In the embodiment of the application, a plane rectangular coordinate system can be established by taking a straight line after equator weft projection in target projection as a transverse axis and a projection meridian vertical to the transverse axis, and the target projection is divided into four parts, namely a northeast projection facet, a southeast projection facet, a northwest projection facet and a southwest projection facet. Let L meters be recorded when the length of the northeast projection facet and the northwest projection facet in the transverse axis direction is larger, and expand the northeast projection facet, the southeast projection facet, the northwest projection facet and the southwest projection facet to a square plane W x W, wherein,

wherein s is a condensed groupAnd (4) expanding the coefficient to obtain a square plane of 2W by 2W.

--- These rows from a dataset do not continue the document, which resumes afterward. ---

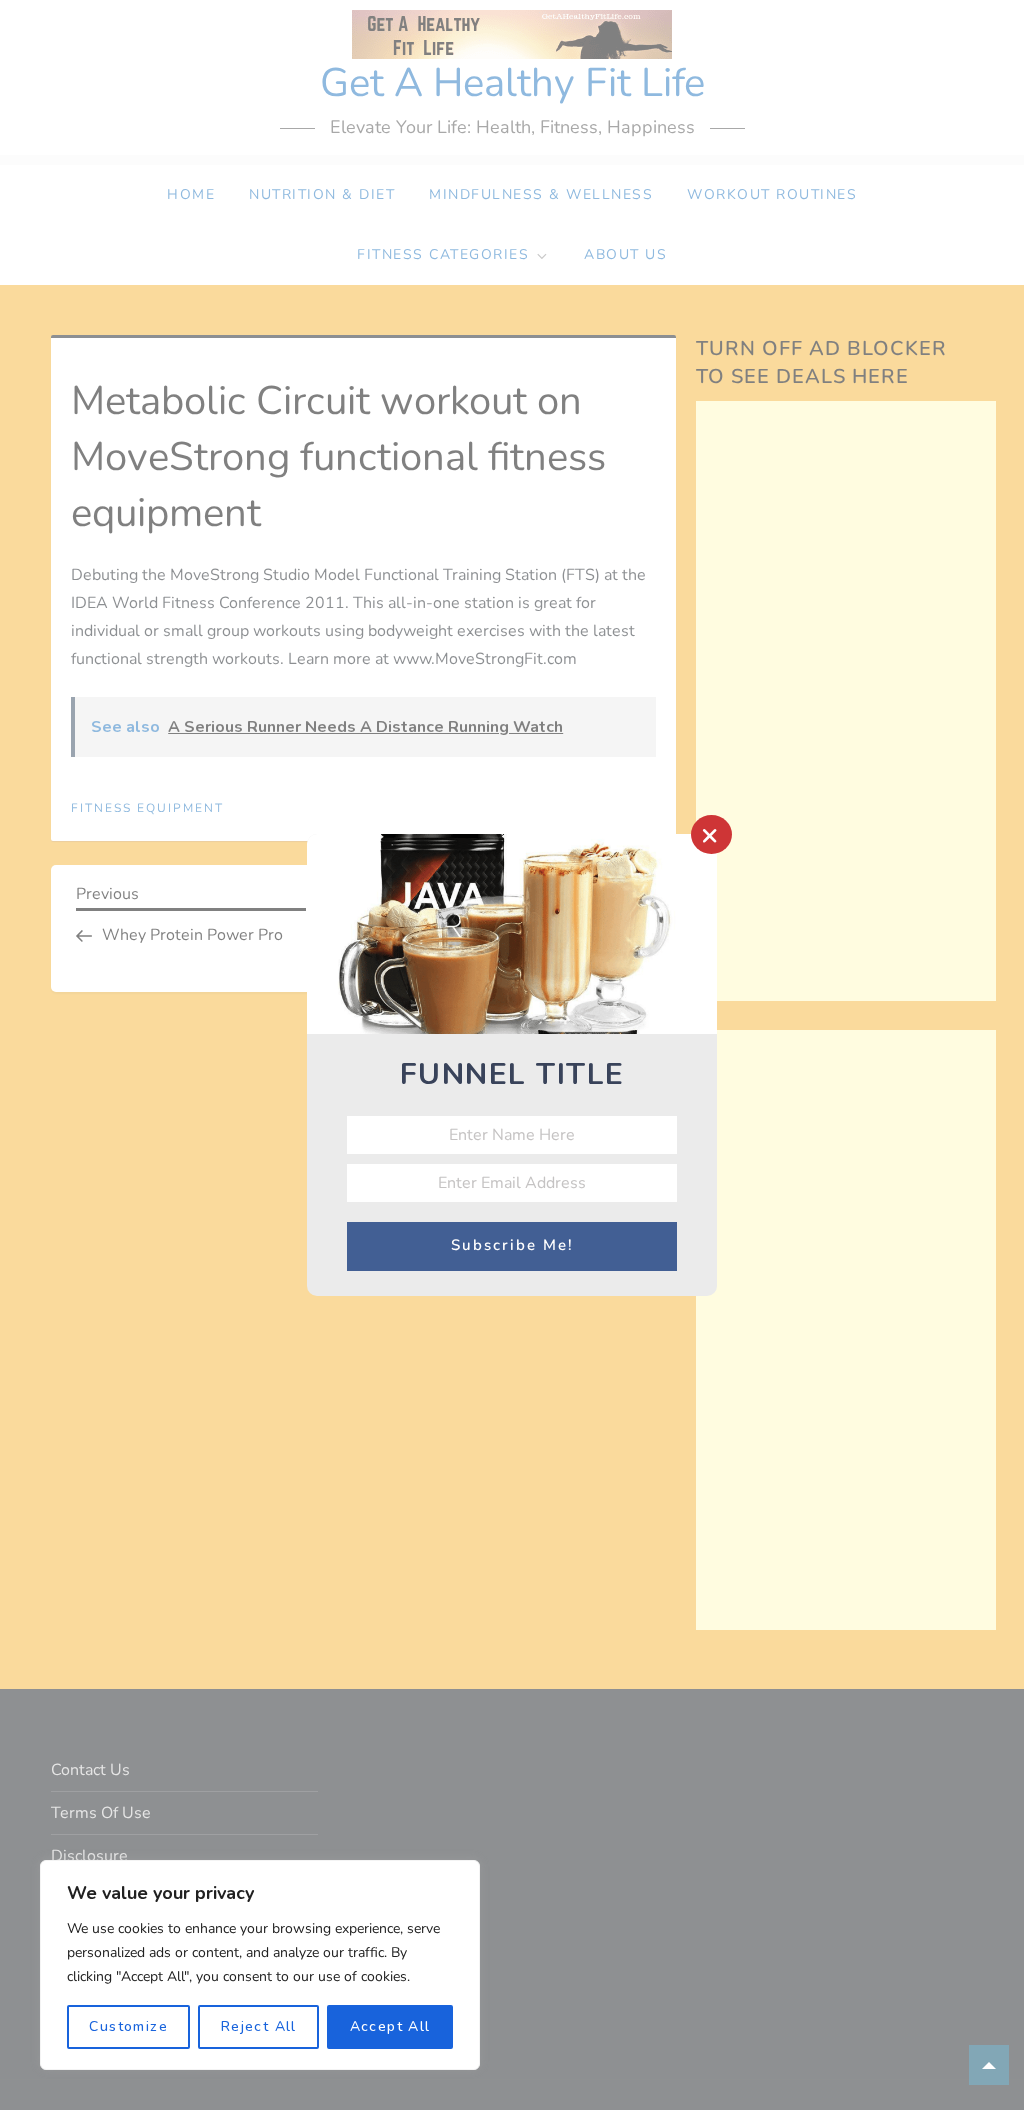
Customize (128, 2026)
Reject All (259, 2026)
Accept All (390, 2026)
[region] (260, 1965)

Illustratively, the target projection is a UTM projection of the earth surface on a plane. Taking a straight line after equatorial latitude line projection as a transverse axis, namely coinciding with a transverse axis coordinate of UTM projection, taking the origin of coordinates as the initial meridian projection as a longitudinal axis, establishing a two-dimensional plane rectangular coordinate system, and dividing the earth projection plane into four parts, namely a northeast projection facet, a southeast projection facet, a northwest projection facet and a southwest projection facet, as shown in FIG. 5. Let the scaling factor s be 1,

and expanding the northeast projection facets, the southeast projection facets, the northwest projection facets and the southwest projection facets to W-sized square grids.

303. And performing multiple halving divisions on the square plane in the direction of the transverse axis and the direction of the longitudinal axis to obtain a plurality of square grids.

In the embodiment of the application, the square plane can be subjected to multiple halving divisions in the horizontal axis direction and the longitudinal axis direction to obtain multiple groups of square grids, each group of square grids comprises multiple square grids, and a group of square grids can be obtained after the square plane is subjected to the halving divisions every time. Specifically, multiple bisection divisions may be performed on the square plane in the transverse axis direction and the longitudinal axis direction to obtain multiple groups of square meshes, each group of square meshes includes multiple square meshes, where the multiple bisection divisions include an nth bisection division and an N +1 th bisection division, and after the nth bisection division, M square meshes are obtained, and after the N +1 th bisection division, M4 square meshes are obtained, and the M4 square meshes are obtained by performing the bisection divisions on each square mesh in the M square meshes in the transverse axis direction and the longitudinal axis direction.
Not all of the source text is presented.